The End of a Beautiful Journey


Yesterday, I checked and found my milk has finally dried up.  Was feeling a little sad about it.  Guess I was a little too attached to breastfeeding and now that the journey has ended, I felt it was a good experience, but I won't be able to do it again.  Gosh, am tearing up right now.

Totally missing my pump, my nursing cover, my little milk storage bottles, my ice pack, my cooler bag and everything to do with breastfeeding.

Throughout this journey, I have never thought of giving up even once, even though it was quite challenging.  And I have not regretted a single moment.

It was a beautiful journey that words failed to express my emotions.  

Throughout the journey, I went through it all.  Nipple confusion, crying non-stop after each feed, swollen breasts, swollen nipples and milk blisters.  I am thankful that I never had mastitis or leaking breast or bleeding during pumping.

I also tried mixed feeding with formula and getting donors milk.  I just want to share that I am not 100% against formula but at the same time not 100% supportive of it.  But if you have no choice and having very low supply, unable to keep up with demand, unable to get donors milk, then formula is the next best.  Formula has saved me from a lot of stress from pumping and always worrying about supply, but at the same time given me lots of stress from thinking what chemicals went into my girl's stomach.  Till now she is only on fresh milk and no formula.  As I have seen my friends with kids on formula are a little hyper.

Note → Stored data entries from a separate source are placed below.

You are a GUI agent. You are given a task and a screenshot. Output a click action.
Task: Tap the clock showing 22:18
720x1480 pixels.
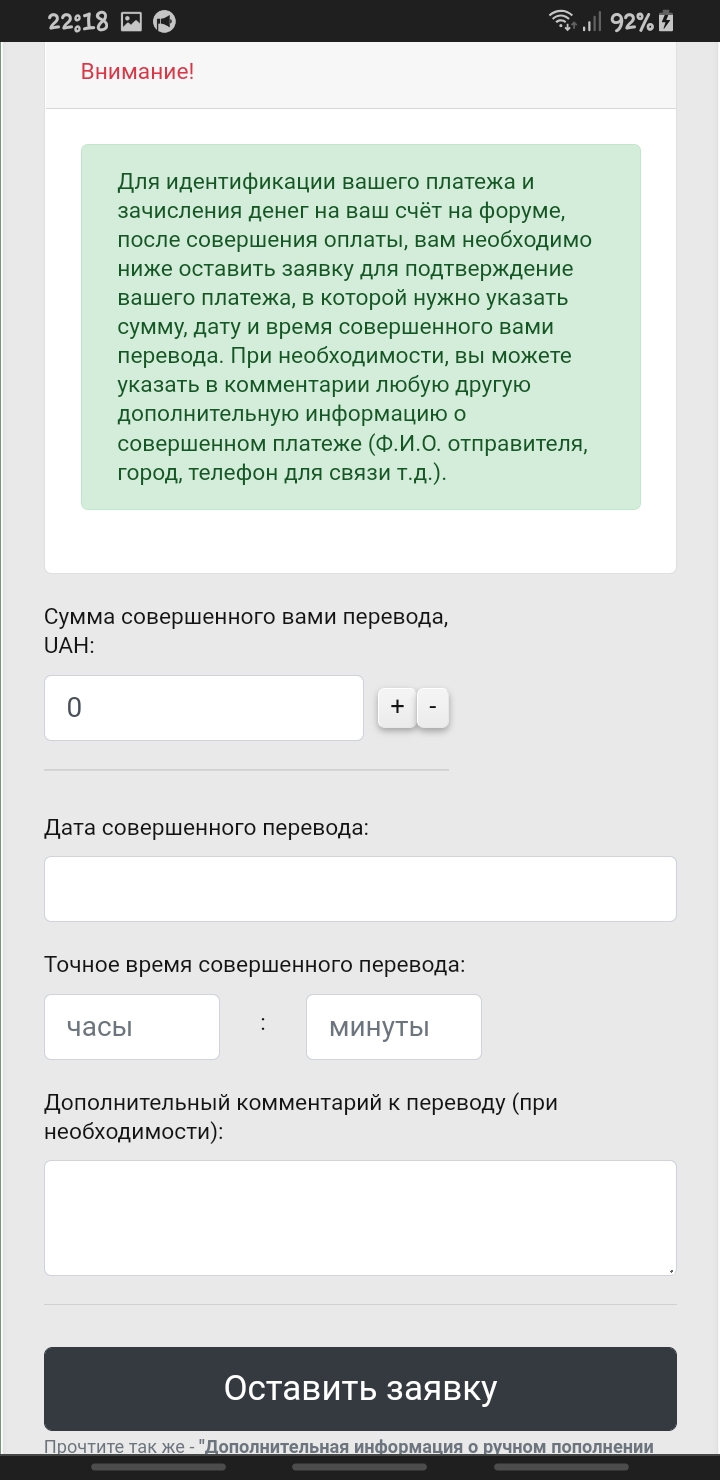point(77,21)
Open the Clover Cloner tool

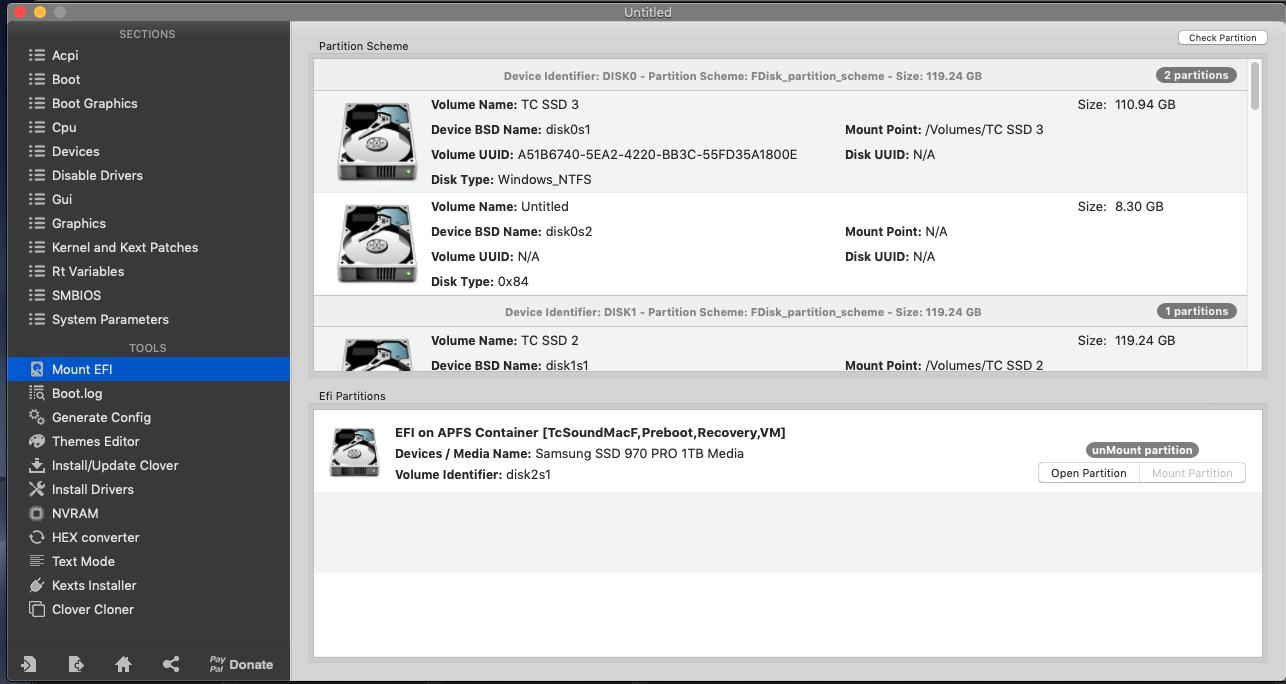[x=92, y=609]
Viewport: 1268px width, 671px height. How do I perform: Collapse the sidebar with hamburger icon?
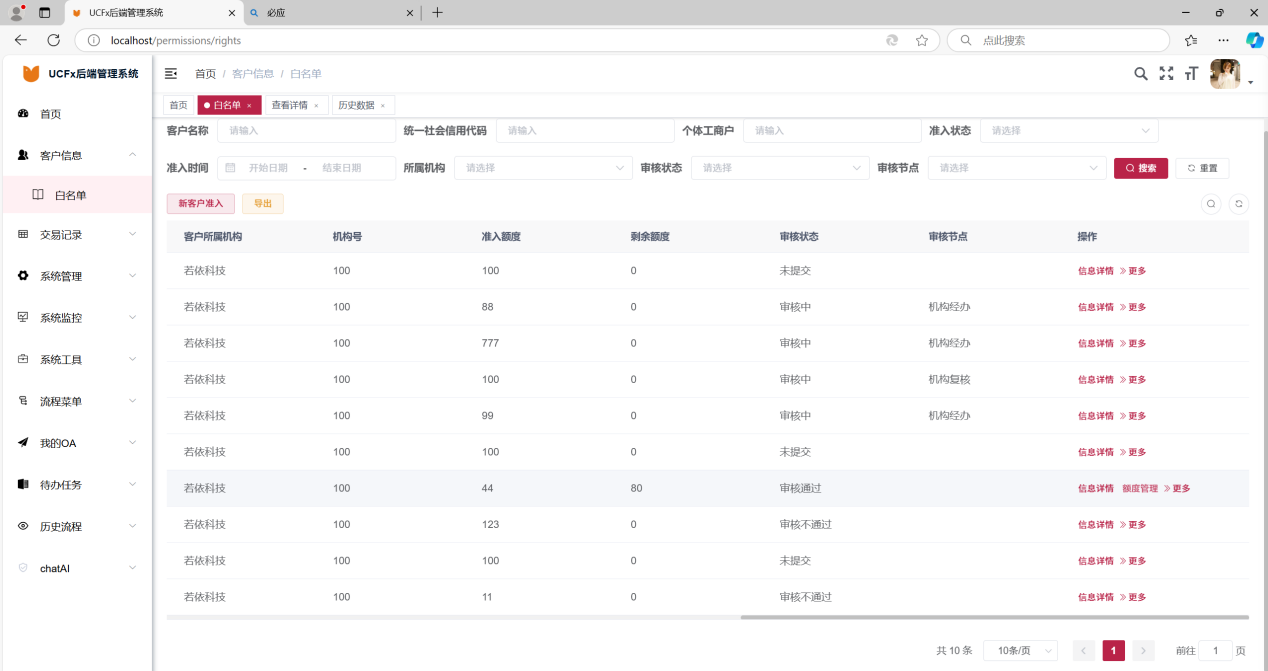pos(171,74)
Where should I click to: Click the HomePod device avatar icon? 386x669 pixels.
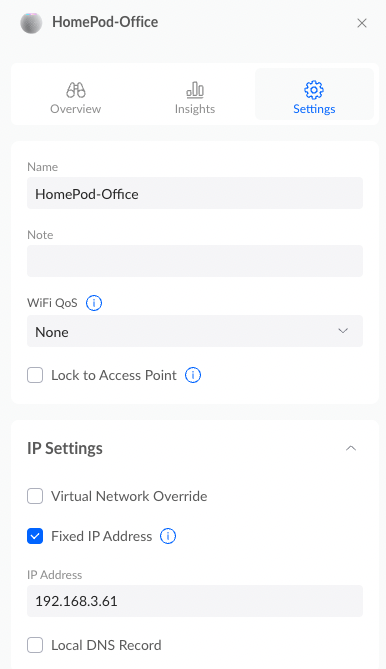pos(31,23)
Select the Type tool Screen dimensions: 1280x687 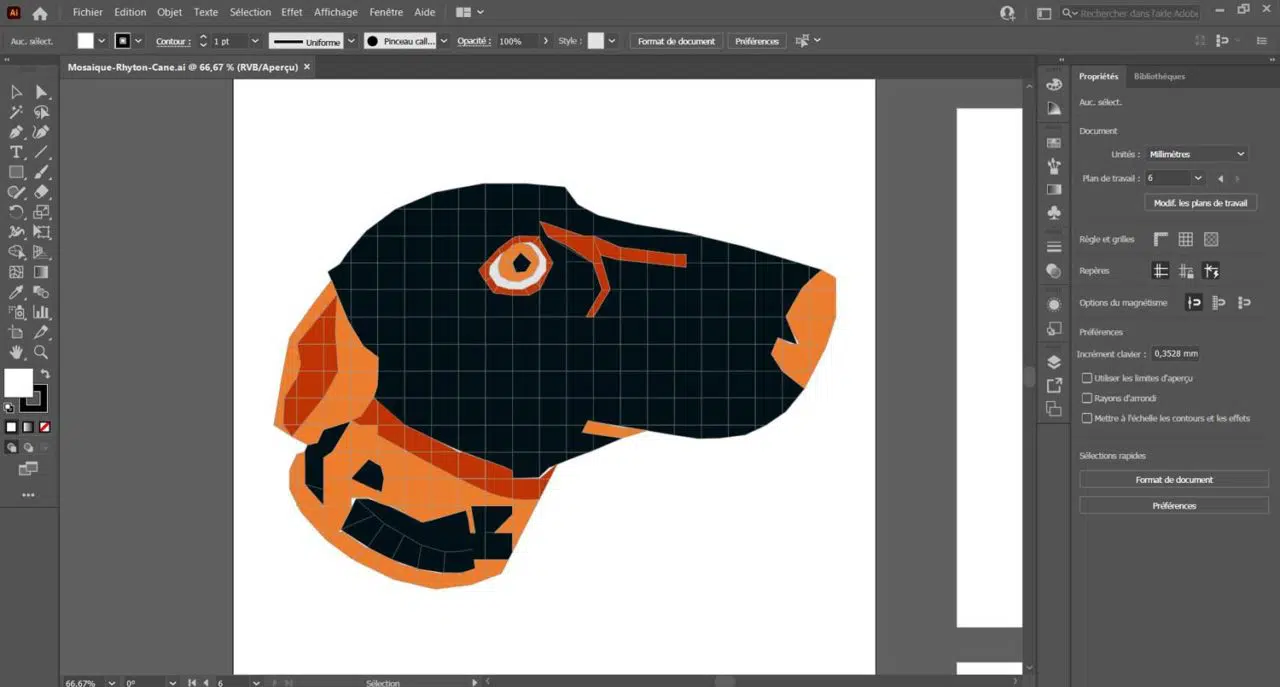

About donor milk, though breastfeeding advocate is supportive of it, my paed advised me against it.  It's because our milk matched our baby's age.  Donor's milk may not be too suitable.

When I got back to work, I pumped many times a day.  During office hours, I pumped at least 3 times (once during lunch).  Thankfully I have supportive bosses who understood my disappearance.  

I tried hands-free pumping at my desk with Freemie but didn't work much and boobs size seems to double and so I stopped that.  First milk supply seems lower with Freemie.  Second when colleagues or bosses came to my desk when I was pumping, I was unable to stand up immediately to greet them.  

So, I decided to walk 10 minutes to the nursing room, 3 times a day.  I would pump for 20 minutes so I would disappear for 30 minutes each time.  During lunch, I would do a power pump of 1 hour and eat lunch at the same time.

Not stressing is the best to increase supply.  Plus eating lots of rice.  None others helped.  Not even domperidone.

People lose weight during breastfeeding, I gained double.  

Being a full-time working mom and breastfeeding/pumping as well is double the work.

At night I pumped last round at 7pm, sometimes eating dinner at the same time and then last one would be direct feed.

When working outside, say attending conference, I would pumped in the car or hotel rooms.  So far I have pumped mostly in my company's Mother's Room, Sunway Medical Centre's nursing room and 1 Utama's nursing room.  When I was more confident in nursing her in public, I used nursing cover and I have done it in cars, buses, trains, airplanes, airports, restaurants, during music class and while chatting with friends.  I am so thankful that I have not met anyone who would reprimand me for nursing in public.

Every single pump, every single nursing session, I had enjoyed it tremendously even though sometimes I rushed through meals just to pump.  Probably because of the oxytocin being released, made me felt so relax and loved and the bond with my girl has been amazing.  

My girl is almost 2.5 years old now and I am glad I have given her the best.  Weaning was quite easy and now she doesn't want it at all.  

If I could do it all over again, I would.  But we have decided not to have another child.  So, this is it.  A memorable journey.